3) Houses when first built tended to have square rooms, maybe - but not always - an entrance hall, and to either side of the front door, a sitting room, and a kitchen, with one or two bedrooms behind. These were the posher houses. Poorer people had two rooms. One to sleep in and one to do everything else in. Cooking happened outside or wherever. Bathrooms didn't happen. Neither did glass windows, or electricity or mains water or.... etc.

There might have been a shady patio outside the bedrooms and/or a corral for the animals. And from this basic houseplan has developed today's village homes.

4) Spanish houses are rarely 'original'.

Spaniards have a positive mania for 'reforming' their houses to the latest ghastly fashion. Reforming basically means, either totally gutting or knocking down and starting again, all with single skin brieze block.

And - as they have to provide for their children - a nice looking single storey cottage will suddenly develop a floor above for their daughter/son plus offspring to live in.

Or the tiny bit of ground they do have, will sprout a single storey two room house, rapidly followed by the upper storey extension a couple of years later.

No mortgages for a lot of families where we live. The families just pitch in to provide a small bit of space for a young couple to start off their life together. But - would you want to live on the back of your parents?

These photos, as far as I know, don't reflect that syndrome - well not over the last ten years, although some do have either a roof terrace, or in one case, a - rare - two storey house that looks older than most of the current reforms. I've tried to show some of the houses that haven't been reformed beyond belief in order to provide homes for little Maria or little José.

So, off on our trip.

I like this house. If only it wasn't on the main road! The guy went to work in Malaga, the place belonged to his parents, and when he had finished his working life in the city, he moved back to the family home. He was lucky and managed to buy a cheap plot of land next to the house so regularly grows potatoes as a cash crop. He also has a similar sized decent plot right behind his house. He has a good sized stable, and a patio and the inevitable few outhouses. Next to the house is the track to the beach. As I say, not a bad house at all.

And from the other angle, the same house.

This guy has a house in the village and this nice place here, surrounded by ground too.

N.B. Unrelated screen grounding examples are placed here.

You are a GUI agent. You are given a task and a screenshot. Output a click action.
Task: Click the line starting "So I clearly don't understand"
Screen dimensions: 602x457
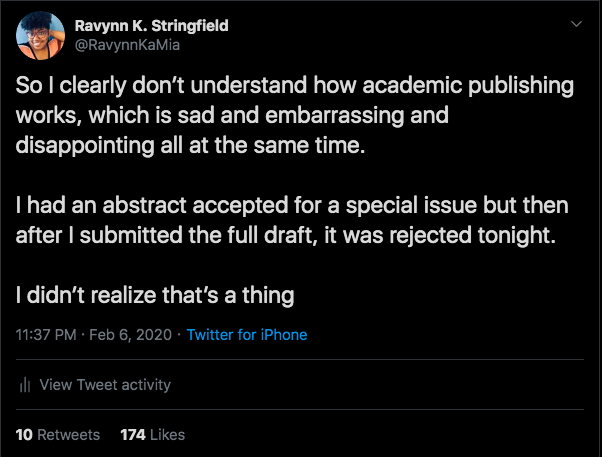[x=296, y=86]
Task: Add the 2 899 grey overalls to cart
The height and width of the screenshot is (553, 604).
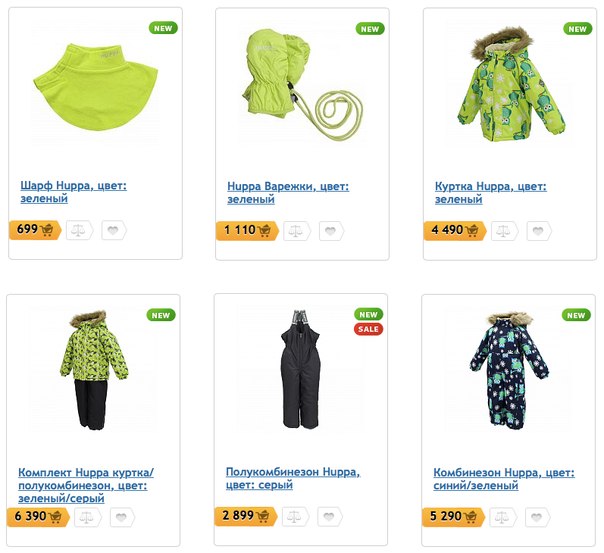Action: pyautogui.click(x=246, y=516)
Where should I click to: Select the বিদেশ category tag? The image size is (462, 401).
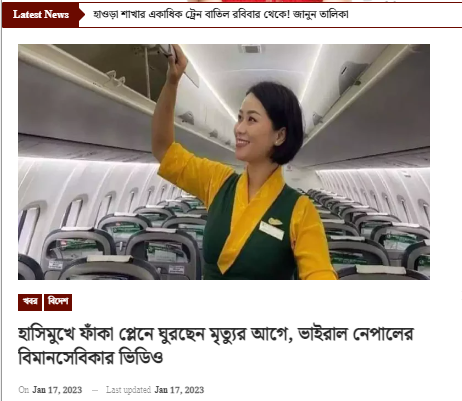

Hmm, not without a peseta or so.

A single storey house - where the buildings have surreptitiously crept up the back and the railings signify the roof terrace.

A good example of a classic double-fronted single storey house.

A rare older two storey house - but see the work just above the roof of the house next to it? The two storied house matches in well, but the work on the side gives it away as one that was raised a storey some time ago.

This one has been revamped recently and looks quite striking. The words over the door refer to peones - workers.

1 comment:

James said...

Thanks for the interesting tour. Living in Spain vicariously through your wonderful blog.